What you are asked to do: What is needed here is a verbatim copy of the records that follow.

──────── Available records ────────

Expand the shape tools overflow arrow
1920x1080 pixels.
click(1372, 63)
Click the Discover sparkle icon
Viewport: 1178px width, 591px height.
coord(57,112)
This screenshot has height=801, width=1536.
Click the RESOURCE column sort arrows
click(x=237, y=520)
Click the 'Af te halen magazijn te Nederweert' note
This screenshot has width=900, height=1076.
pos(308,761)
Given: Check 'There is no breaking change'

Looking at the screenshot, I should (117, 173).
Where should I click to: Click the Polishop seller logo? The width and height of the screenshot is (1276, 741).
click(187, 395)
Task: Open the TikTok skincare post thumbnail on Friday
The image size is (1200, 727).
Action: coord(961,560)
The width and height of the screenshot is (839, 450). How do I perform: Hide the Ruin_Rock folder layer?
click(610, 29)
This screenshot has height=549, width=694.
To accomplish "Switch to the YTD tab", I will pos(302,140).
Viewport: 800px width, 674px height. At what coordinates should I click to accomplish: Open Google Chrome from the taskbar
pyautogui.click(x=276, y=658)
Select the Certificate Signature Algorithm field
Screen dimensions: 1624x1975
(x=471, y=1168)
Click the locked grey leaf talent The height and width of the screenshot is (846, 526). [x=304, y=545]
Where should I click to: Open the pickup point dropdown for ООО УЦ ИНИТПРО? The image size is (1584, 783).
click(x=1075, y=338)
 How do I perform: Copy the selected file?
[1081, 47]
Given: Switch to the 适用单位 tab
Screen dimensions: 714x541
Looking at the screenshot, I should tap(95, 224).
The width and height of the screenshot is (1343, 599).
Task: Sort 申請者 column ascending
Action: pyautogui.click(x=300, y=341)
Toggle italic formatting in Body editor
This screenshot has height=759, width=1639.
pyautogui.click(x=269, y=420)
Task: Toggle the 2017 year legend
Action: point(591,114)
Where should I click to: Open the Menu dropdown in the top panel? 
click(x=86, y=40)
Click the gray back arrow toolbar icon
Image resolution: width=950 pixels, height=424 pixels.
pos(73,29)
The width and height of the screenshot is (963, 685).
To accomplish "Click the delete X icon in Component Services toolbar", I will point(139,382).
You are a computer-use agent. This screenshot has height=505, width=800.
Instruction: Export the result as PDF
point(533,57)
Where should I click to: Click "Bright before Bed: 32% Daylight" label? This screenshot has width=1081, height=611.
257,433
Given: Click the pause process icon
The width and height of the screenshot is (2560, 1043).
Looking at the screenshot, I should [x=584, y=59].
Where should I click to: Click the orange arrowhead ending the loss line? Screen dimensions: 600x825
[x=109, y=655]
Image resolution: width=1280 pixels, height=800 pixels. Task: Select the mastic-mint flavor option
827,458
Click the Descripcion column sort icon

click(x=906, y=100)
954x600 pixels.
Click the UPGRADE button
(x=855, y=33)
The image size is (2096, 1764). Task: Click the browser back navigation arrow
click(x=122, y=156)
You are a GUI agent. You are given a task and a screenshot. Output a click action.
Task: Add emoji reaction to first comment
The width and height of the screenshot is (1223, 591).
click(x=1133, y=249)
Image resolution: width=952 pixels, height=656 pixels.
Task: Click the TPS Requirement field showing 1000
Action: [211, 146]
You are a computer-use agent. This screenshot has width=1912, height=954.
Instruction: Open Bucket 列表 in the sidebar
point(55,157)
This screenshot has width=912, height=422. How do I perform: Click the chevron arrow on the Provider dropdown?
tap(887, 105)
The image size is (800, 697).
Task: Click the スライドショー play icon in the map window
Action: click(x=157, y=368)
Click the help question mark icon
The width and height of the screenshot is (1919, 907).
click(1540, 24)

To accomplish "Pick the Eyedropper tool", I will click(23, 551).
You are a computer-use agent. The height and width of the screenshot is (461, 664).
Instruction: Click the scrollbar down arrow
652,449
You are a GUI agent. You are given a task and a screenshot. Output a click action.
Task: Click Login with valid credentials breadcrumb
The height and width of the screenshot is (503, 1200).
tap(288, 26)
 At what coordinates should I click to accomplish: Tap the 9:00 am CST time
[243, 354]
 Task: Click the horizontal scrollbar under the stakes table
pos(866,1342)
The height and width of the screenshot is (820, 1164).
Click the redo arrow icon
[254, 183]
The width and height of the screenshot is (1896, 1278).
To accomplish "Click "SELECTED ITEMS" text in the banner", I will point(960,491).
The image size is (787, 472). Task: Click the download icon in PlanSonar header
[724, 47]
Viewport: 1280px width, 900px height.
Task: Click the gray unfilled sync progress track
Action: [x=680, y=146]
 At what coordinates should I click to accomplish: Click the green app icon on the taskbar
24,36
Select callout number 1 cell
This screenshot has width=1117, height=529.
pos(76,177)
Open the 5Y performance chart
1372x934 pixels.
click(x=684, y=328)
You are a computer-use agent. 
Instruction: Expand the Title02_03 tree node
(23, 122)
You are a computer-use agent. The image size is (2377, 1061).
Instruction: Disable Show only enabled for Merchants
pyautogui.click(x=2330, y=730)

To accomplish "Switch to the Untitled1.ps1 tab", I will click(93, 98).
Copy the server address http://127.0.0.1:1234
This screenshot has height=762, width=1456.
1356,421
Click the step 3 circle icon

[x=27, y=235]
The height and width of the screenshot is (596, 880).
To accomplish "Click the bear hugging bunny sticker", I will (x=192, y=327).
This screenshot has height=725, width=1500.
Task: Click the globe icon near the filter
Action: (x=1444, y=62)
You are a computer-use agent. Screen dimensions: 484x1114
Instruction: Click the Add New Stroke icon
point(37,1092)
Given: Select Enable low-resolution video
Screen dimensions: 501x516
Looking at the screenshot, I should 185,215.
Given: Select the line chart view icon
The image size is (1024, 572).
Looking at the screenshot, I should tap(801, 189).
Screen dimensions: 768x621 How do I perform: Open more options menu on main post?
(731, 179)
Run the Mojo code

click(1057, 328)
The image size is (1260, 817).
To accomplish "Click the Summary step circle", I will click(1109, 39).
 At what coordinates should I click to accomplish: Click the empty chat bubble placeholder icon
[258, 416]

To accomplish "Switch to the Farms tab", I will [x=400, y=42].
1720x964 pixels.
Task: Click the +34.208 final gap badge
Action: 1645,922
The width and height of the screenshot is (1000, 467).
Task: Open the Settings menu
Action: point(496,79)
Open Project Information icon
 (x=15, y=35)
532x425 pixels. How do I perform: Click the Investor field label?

────────

Solution:
Expand the shape tools overflow arrow
1920x1080 pixels.
click(1372, 63)
Click the Discover sparkle icon
Viewport: 1178px width, 591px height.
coord(57,112)
This screenshot has height=801, width=1536.
Click the RESOURCE column sort arrows
click(x=237, y=520)
Click the 'Af te halen magazijn te Nederweert' note
This screenshot has width=900, height=1076.
pos(308,761)
Given: Check 'There is no breaking change'

Looking at the screenshot, I should (117, 173).
Where should I click to: Click the Polishop seller logo? The width and height of the screenshot is (1276, 741).
click(187, 395)
Task: Open the TikTok skincare post thumbnail on Friday
The image size is (1200, 727).
Action: coord(961,560)
The width and height of the screenshot is (839, 450). How do I perform: Hide the Ruin_Rock folder layer?
click(610, 29)
This screenshot has height=549, width=694.
To accomplish "Switch to the YTD tab", I will pos(302,140).
Viewport: 800px width, 674px height. At what coordinates should I click to accomplish: Open Google Chrome from the taskbar
pyautogui.click(x=276, y=658)
Select the Certificate Signature Algorithm field
Screen dimensions: 1624x1975
(x=471, y=1168)
Click the locked grey leaf talent The height and width of the screenshot is (846, 526). [x=304, y=545]
Where should I click to: Open the pickup point dropdown for ООО УЦ ИНИТПРО? The image size is (1584, 783).
click(x=1075, y=338)
 How do I perform: Copy the selected file?
[1081, 47]
Given: Switch to the 适用单位 tab
Screen dimensions: 714x541
Looking at the screenshot, I should tap(95, 224).
The width and height of the screenshot is (1343, 599).
Task: Sort 申請者 column ascending
Action: pyautogui.click(x=300, y=341)
Toggle italic formatting in Body editor
This screenshot has height=759, width=1639.
pyautogui.click(x=269, y=420)
Task: Toggle the 2017 year legend
Action: point(591,114)
Where should I click to: Open the Menu dropdown in the top panel? 
click(x=86, y=40)
Click the gray back arrow toolbar icon
Image resolution: width=950 pixels, height=424 pixels.
pos(73,29)
The width and height of the screenshot is (963, 685).
To accomplish "Click the delete X icon in Component Services toolbar", I will point(139,382).
You are a computer-use agent. This screenshot has height=505, width=800.
Instruction: Export the result as PDF
point(533,57)
Where should I click to: Click "Bright before Bed: 32% Daylight" label? This screenshot has width=1081, height=611.
257,433
Given: Click the pause process icon
The width and height of the screenshot is (2560, 1043).
Looking at the screenshot, I should [x=584, y=59].
Where should I click to: Click the orange arrowhead ending the loss line? Screen dimensions: 600x825
[x=109, y=655]
Image resolution: width=1280 pixels, height=800 pixels. Task: Select the mastic-mint flavor option
827,458
Click the Descripcion column sort icon

click(x=906, y=100)
954x600 pixels.
Click the UPGRADE button
(x=855, y=33)
The image size is (2096, 1764). Task: Click the browser back navigation arrow
click(x=122, y=156)
You are a GUI agent. You are given a task and a screenshot. Output a click action.
Task: Add emoji reaction to first comment
The width and height of the screenshot is (1223, 591).
click(x=1133, y=249)
Image resolution: width=952 pixels, height=656 pixels.
Task: Click the TPS Requirement field showing 1000
Action: [211, 146]
You are a computer-use agent. This screenshot has width=1912, height=954.
Instruction: Open Bucket 列表 in the sidebar
point(55,157)
This screenshot has width=912, height=422. How do I perform: Click the chevron arrow on the Provider dropdown?
tap(887, 105)
The image size is (800, 697).
Task: Click the スライドショー play icon in the map window
Action: click(x=157, y=368)
Click the help question mark icon
The width and height of the screenshot is (1919, 907).
click(1540, 24)

To accomplish "Pick the Eyedropper tool", I will click(23, 551).
You are a computer-use agent. The height and width of the screenshot is (461, 664).
Instruction: Click the scrollbar down arrow
652,449
You are a GUI agent. You are given a task and a screenshot. Output a click action.
Task: Click Login with valid credentials breadcrumb
The height and width of the screenshot is (503, 1200).
tap(288, 26)
 At what coordinates should I click to accomplish: Tap the 9:00 am CST time
[243, 354]
 Task: Click the horizontal scrollbar under the stakes table
pos(866,1342)
The height and width of the screenshot is (820, 1164).
Click the redo arrow icon
[254, 183]
The width and height of the screenshot is (1896, 1278).
To accomplish "Click "SELECTED ITEMS" text in the banner", I will point(960,491).
The image size is (787, 472). Task: Click the download icon in PlanSonar header
[724, 47]
Viewport: 1280px width, 900px height.
Task: Click the gray unfilled sync progress track
Action: [x=680, y=146]
 At what coordinates should I click to accomplish: Click the green app icon on the taskbar
24,36
Select callout number 1 cell
This screenshot has width=1117, height=529.
pos(76,177)
Open the 5Y performance chart
1372x934 pixels.
click(x=684, y=328)
You are a computer-use agent. 
Instruction: Expand the Title02_03 tree node
(23, 122)
You are a computer-use agent. The image size is (2377, 1061).
Instruction: Disable Show only enabled for Merchants
pyautogui.click(x=2330, y=730)

To accomplish "Switch to the Untitled1.ps1 tab", I will click(93, 98).
Copy the server address http://127.0.0.1:1234
This screenshot has height=762, width=1456.
1356,421
Click the step 3 circle icon

[x=27, y=235]
The height and width of the screenshot is (596, 880).
To accomplish "Click the bear hugging bunny sticker", I will (x=192, y=327).
This screenshot has height=725, width=1500.
Task: Click the globe icon near the filter
Action: (x=1444, y=62)
You are a computer-use agent. Screen dimensions: 484x1114
Instruction: Click the Add New Stroke icon
point(37,1092)
Given: Select Enable low-resolution video
Screen dimensions: 501x516
Looking at the screenshot, I should 185,215.
Given: Select the line chart view icon
The image size is (1024, 572).
Looking at the screenshot, I should tap(801, 189).
Screen dimensions: 768x621 How do I perform: Open more options menu on main post?
(731, 179)
Run the Mojo code

click(1057, 328)
The image size is (1260, 817).
To accomplish "Click the Summary step circle", I will click(1109, 39).
 At what coordinates should I click to accomplish: Click the empty chat bubble placeholder icon
[258, 416]

To accomplish "Switch to the Farms tab", I will [x=400, y=42].
1720x964 pixels.
Task: Click the +34.208 final gap badge
Action: 1645,922
The width and height of the screenshot is (1000, 467).
Task: Open the Settings menu
Action: point(496,79)
Open Project Information icon
 (x=15, y=35)
532x425 pixels. How do I perform: Click the Investor field label?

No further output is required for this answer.